Re: [PATCH v10 11/12] Documentation: add documentation for 'git interpret-trailers'

[Date Prev][Date Next][Thread Prev][Thread Next][Date Index][Thread Index]

 



tl;dr: This patch series wants to introduce a permanent new Git data
format.  The current version can write trailers in formats that it is
incapable of reading, which I consider broken.  I advocate a stricter
specification of the format of trailers, at least until we get feedback
from users that they need more flexibility.
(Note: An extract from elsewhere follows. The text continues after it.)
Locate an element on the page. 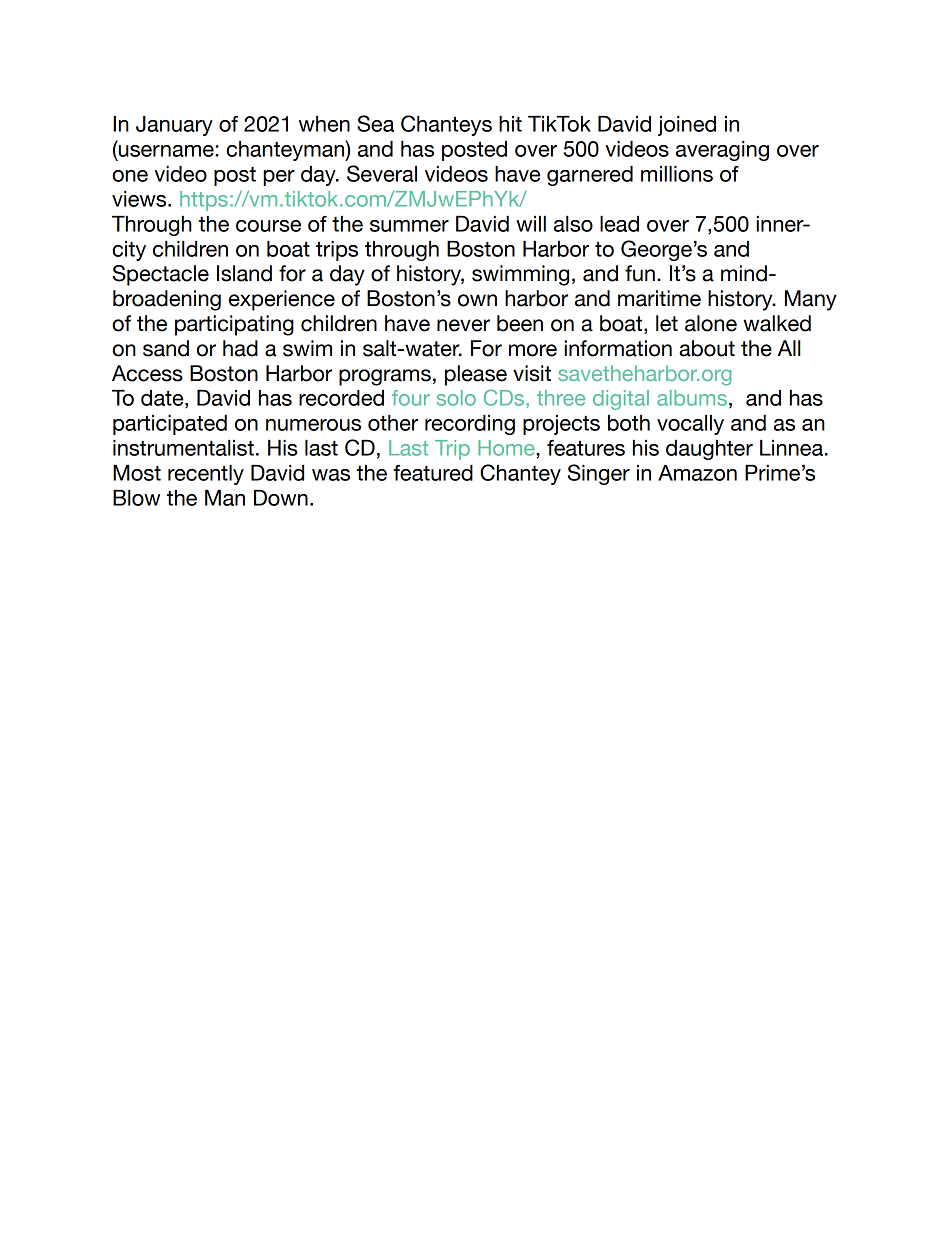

On 05/25/2014 10:37 AM, Christian Couder wrote:
> From: Michael Haggerty <mhagger@xxxxxxxxxxxx>
> [...]
>> * A way for users to add information to commits for whatever purpose
>>   they want, without having to convince upstream to built support in.
> 
> Yeah, I agree this is the main purpose of trailers.
> 
>> * A standard format for that information, so that all tools can agree
>>   how to read/write trailers without being confused by or breaking
>>   trailers that they didn't know about in advance.
> 
> Yeah, but don't you think this goal can sometimes go against the
> previous goal?
> 
> I mean, if some users for their project think that it's better, for
> example, if they use trailers like "Fix #42" instead of "Fix: 42",
> because their bug tracking system supports "Fix #42" better, we should
> let them do what suits them better, even if Git supports them not as
> well as if they used "Fix: 42".

The flexibility that comes from offering our users a more-or-less
general key/value store already accomplishes the first goal.  With that
the users *could* store their data as "Fix: 42" or "Fixes: #42" and
satisfy their functional requirements.

Giving them the option to use "Fix #42" doesn't make *any* new
functionality possible.  It is pure eye-candy.  And it would come at the
IMO high cost of making it harder for *everybody* to work with the
metadata.  It makes the specification more complicated.  It makes the
code more complicated.  It makes the configuration more complicated.  It
makes it more likely that there will be "false positives" (text in a
commit message that our code recognizes as key/value data even though it
was not meant to be).  And in my opinion it makes the k/v data itself
harder for a human to read because it is not in a uniform format.

The only justification I can think of for allowing more flexible formats
would be to "retroactively" support metadata that people already have in
their history.  Are there "famous" or "important" existing metadata
formats that are incompatible with "Key: Value"?

More to the point: do you have a concrete reason for wanting to support
alternative formats like "Fix #42", or is it based more on the feeling
that users will want it?

Remember, it would be really easy to release v1 of this feature with a
strict format, then wait and see if users clamor for more flexibility.
We can always add more flexibility later.  Whereas if v1 already
supports more flexible formats, we pretty much have to support them forever.

>> * A format that is straightforward enough that it can be machine-
>>   readable with minimum ambiguity.
> 
> Yeah, but again this could go against the main purpose of trailers
> above.

No, the users have all the flexibility they need if they can choose
their own key/value schema.  Allowing alternative formats adds very little.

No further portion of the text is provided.